MMA is dying because some jeopardy nerds don't know what it is? They probably don't know what any sport is.
 
50022-000_tao_i_jet_kune_do_lee_1.jpg


Got a Chinese exchange student at my high school to help me translate a lot of the Chinese writings in the book. I was TMA nerd in HS, packing this book around, going to my McDojo 3x every week, attending escrima seminars, the whole nine yards.

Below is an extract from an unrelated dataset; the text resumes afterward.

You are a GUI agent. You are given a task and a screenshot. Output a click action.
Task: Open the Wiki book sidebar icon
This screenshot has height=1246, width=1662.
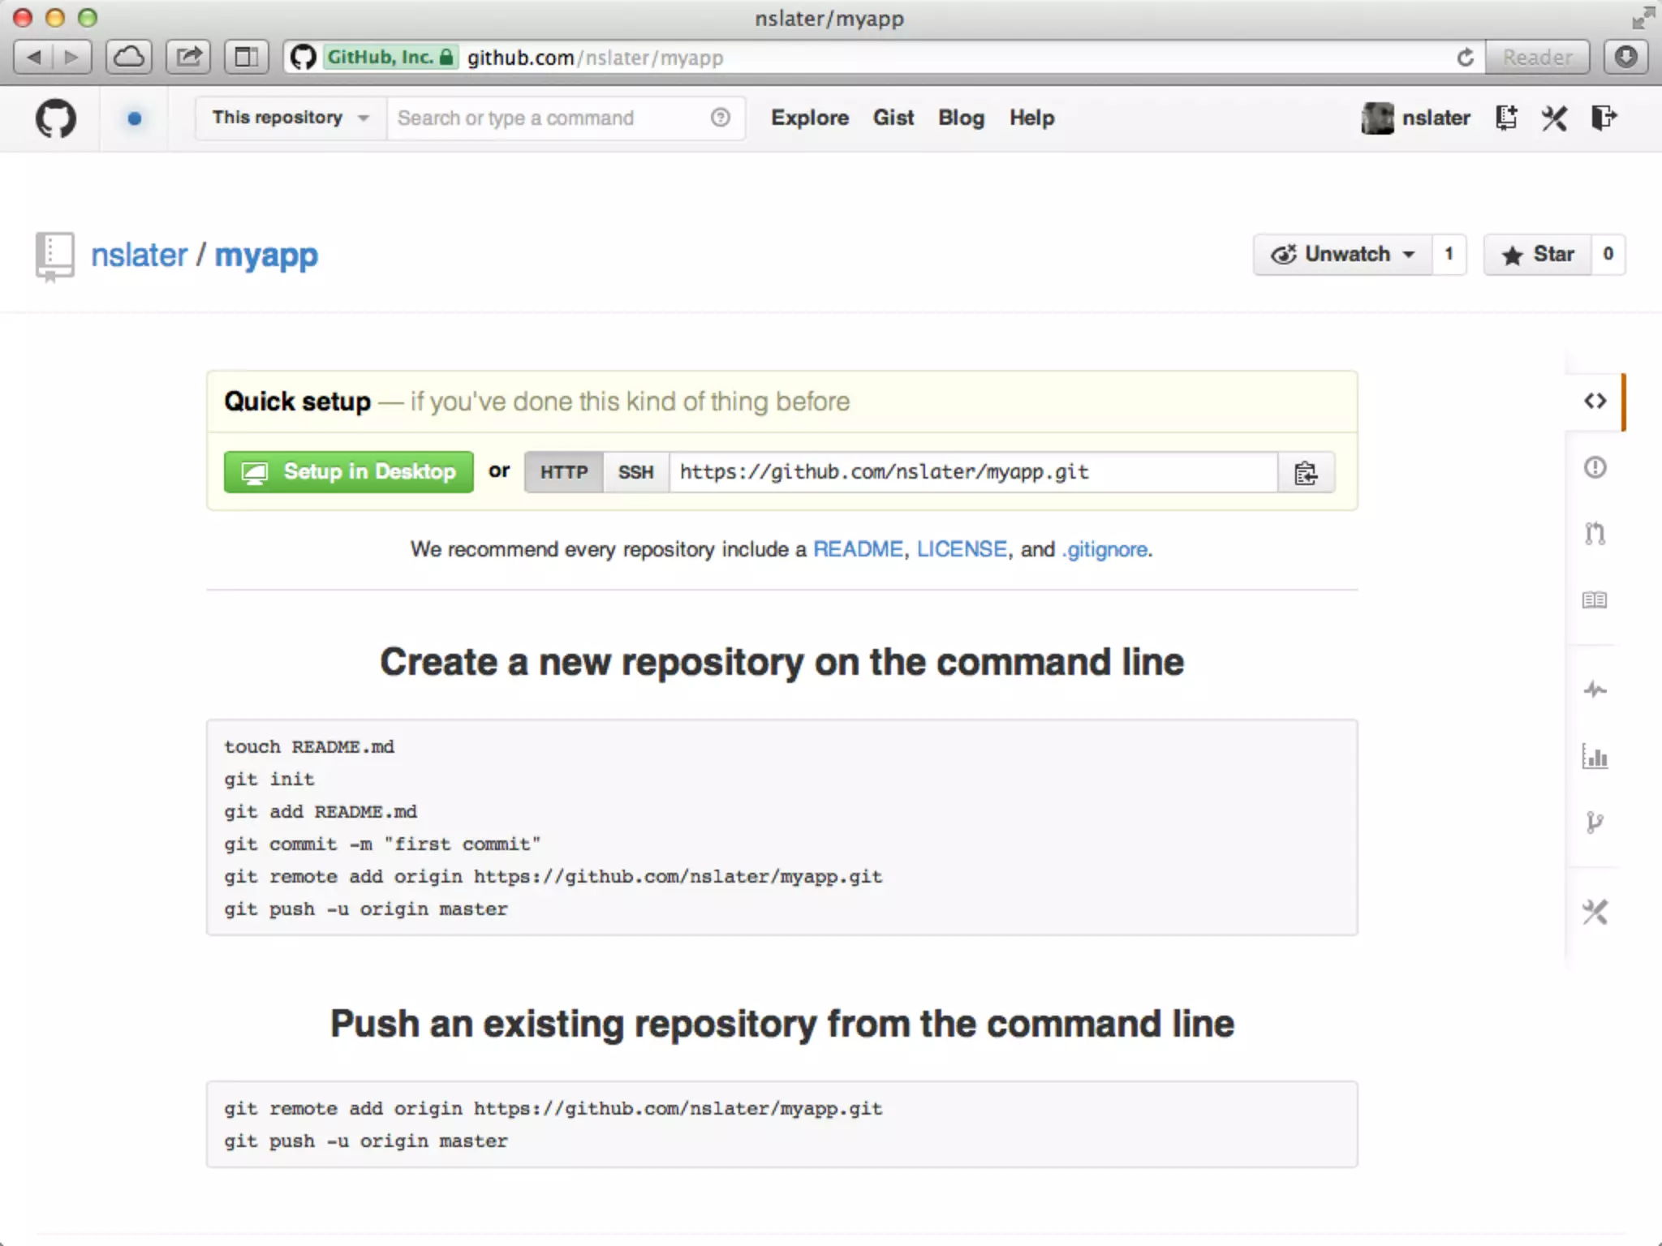point(1595,600)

Haha I remember practicing with my rattan escrima sticks in my yard one summer as a high school student, and the next thing I know, a few days later my neighbor is in his yard practicing with two broken off legs from an old table. They were the square kind at the top, and it looked ridiculous.

images

When I was stationed in the Middle East in 2001, I learned the basic two stick escrima combos from a Filipino guy with a Kali background. My training background was boxing, wrestling and Judo. For the first month before my rattan sticks arrived in the mail, I actually practiced with a broomstick cut in half LOL.

For the next 6 months on base, during our well-attended twice/week grappling and striking open mats, between rolls and sparring we would fuck around with the sticks and play with hypothetical match-ups like boxer vs. sticks, wrestler vs. sticks etc. The sticks give you a MASSIVE advantage if you know basic striking form and have basic footwork to know how to circle and stay on the outside. Unless unarmed guy is an athletic freak, he's going to take minimum 2 or 3 full force sticks to the noggin before being able to close with you.
 
Last edited:
In the 80's I heard that behind Chuck Norris' beard there was no chin. Only another fist.
Chuck Norris challenged Lance Armstrong to a contest to see who has the most testicles. Chuck Norris won by 11.
 
Just goes to show you that most people just don’t give a fuck about Bruce.

Also who the fuck trains jeet kune do anyway? It’s known to be absolute bullshit.

fuck you, asshole.

I train in a hybrid variation, but still.

Skeet Poon Ho for lyfe.
 
i know i used to ask all the nerds if they knew what Bruce Lee Martial art was called and, if they couldn't answer it, i'd give them a swirly. I did my part. One of you guys dropped the ball
 
MMA has been dead for a while. No one cares about D level athletes.